● **Available data**

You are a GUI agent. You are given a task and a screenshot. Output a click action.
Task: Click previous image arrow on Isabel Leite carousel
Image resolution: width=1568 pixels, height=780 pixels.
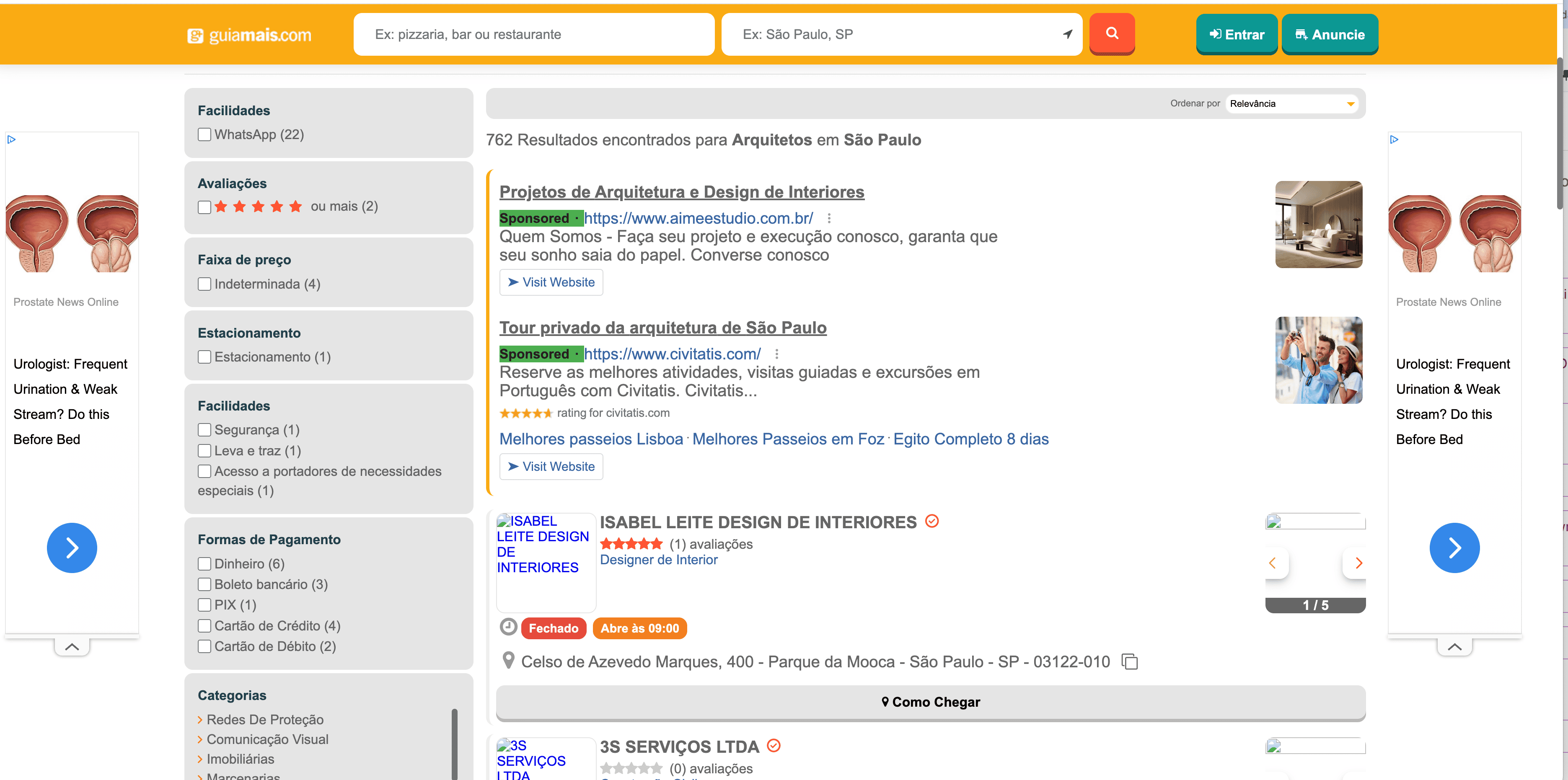[1272, 563]
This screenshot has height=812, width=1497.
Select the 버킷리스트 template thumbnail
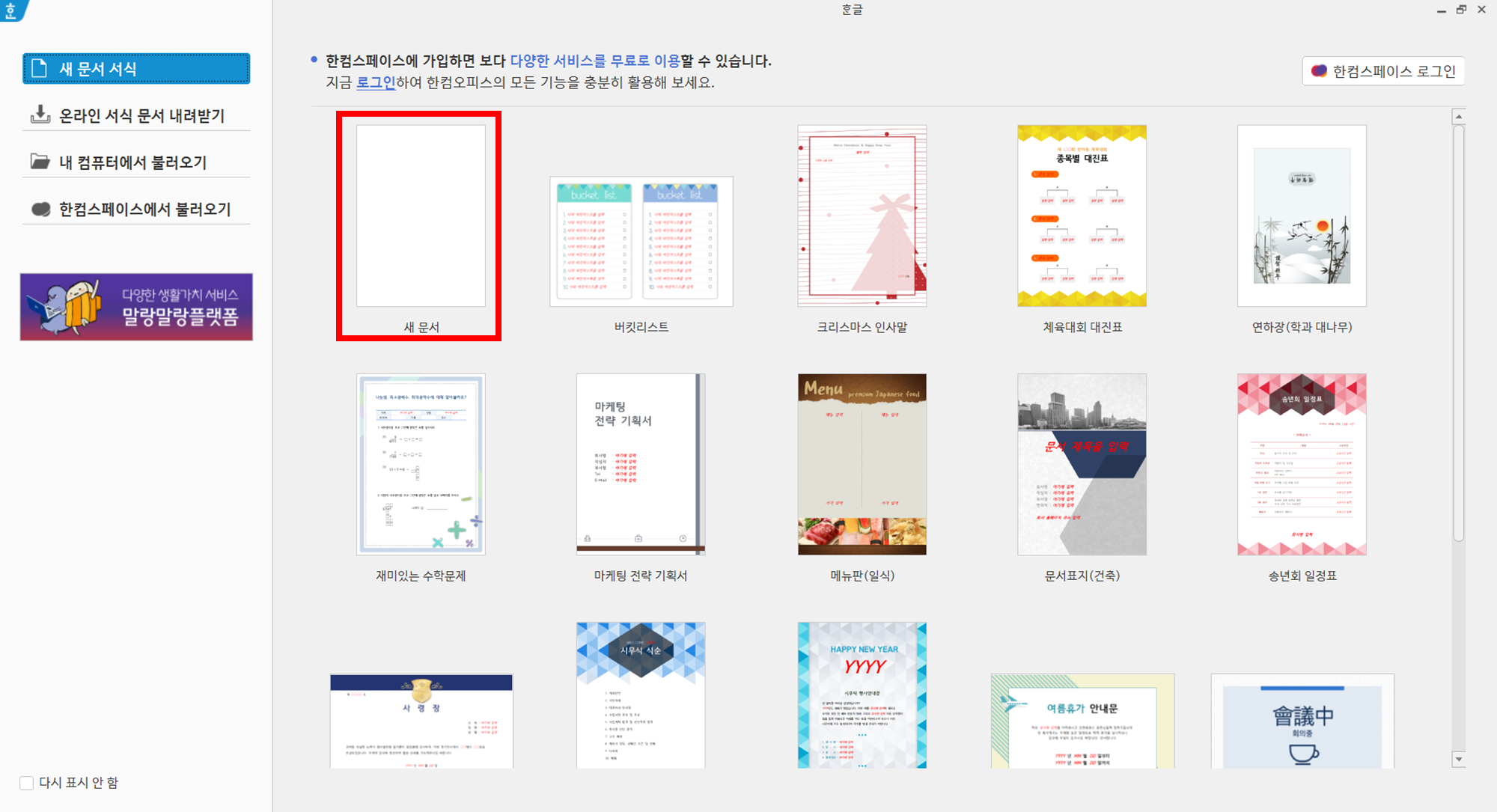[641, 242]
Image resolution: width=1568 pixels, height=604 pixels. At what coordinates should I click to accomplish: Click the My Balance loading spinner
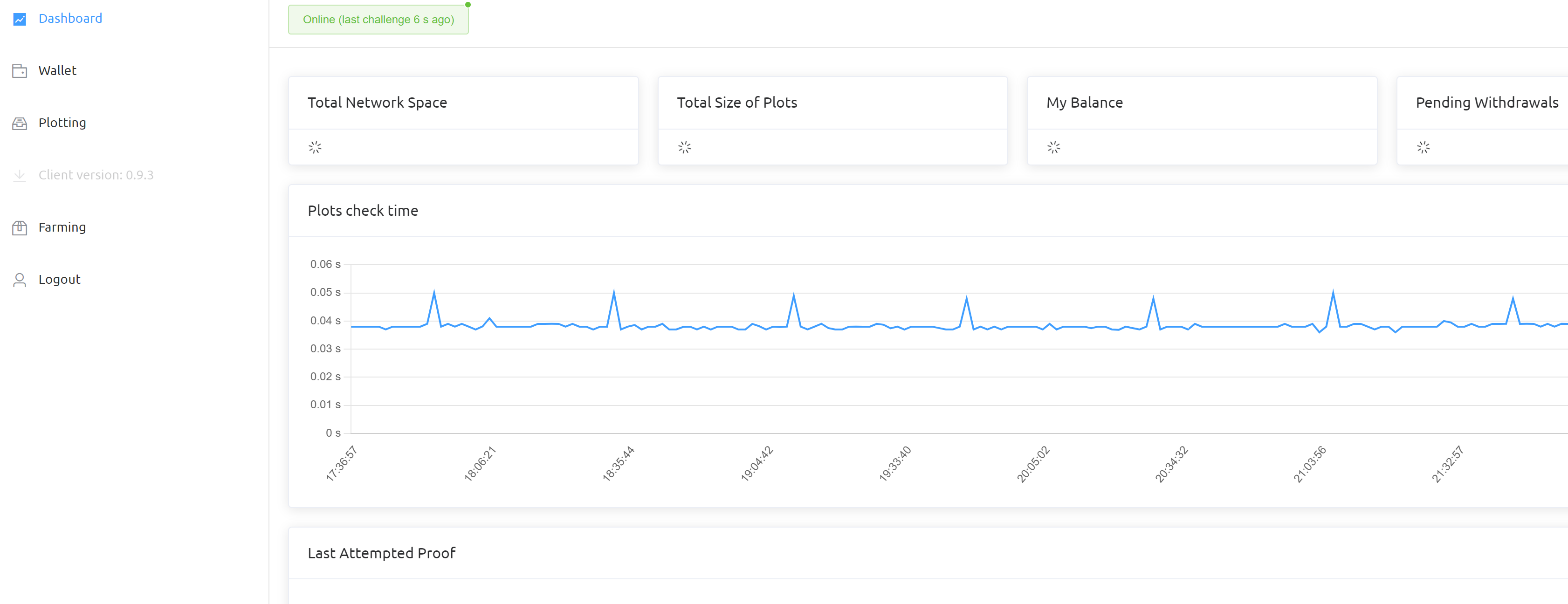pyautogui.click(x=1054, y=147)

● **Aim of the exercise**
Restate every line above word for word. Do not carry over the images.

● **Task output**
You are a GUI agent. You are given a task and a screenshot. Output a click action.
Task: Click previous image arrow on Isabel Leite carousel
Image resolution: width=1568 pixels, height=780 pixels.
[1272, 563]
This screenshot has height=812, width=1497.
Select the 버킷리스트 template thumbnail
[641, 242]
Image resolution: width=1568 pixels, height=604 pixels. At what coordinates should I click to accomplish: Click the My Balance loading spinner
pyautogui.click(x=1054, y=147)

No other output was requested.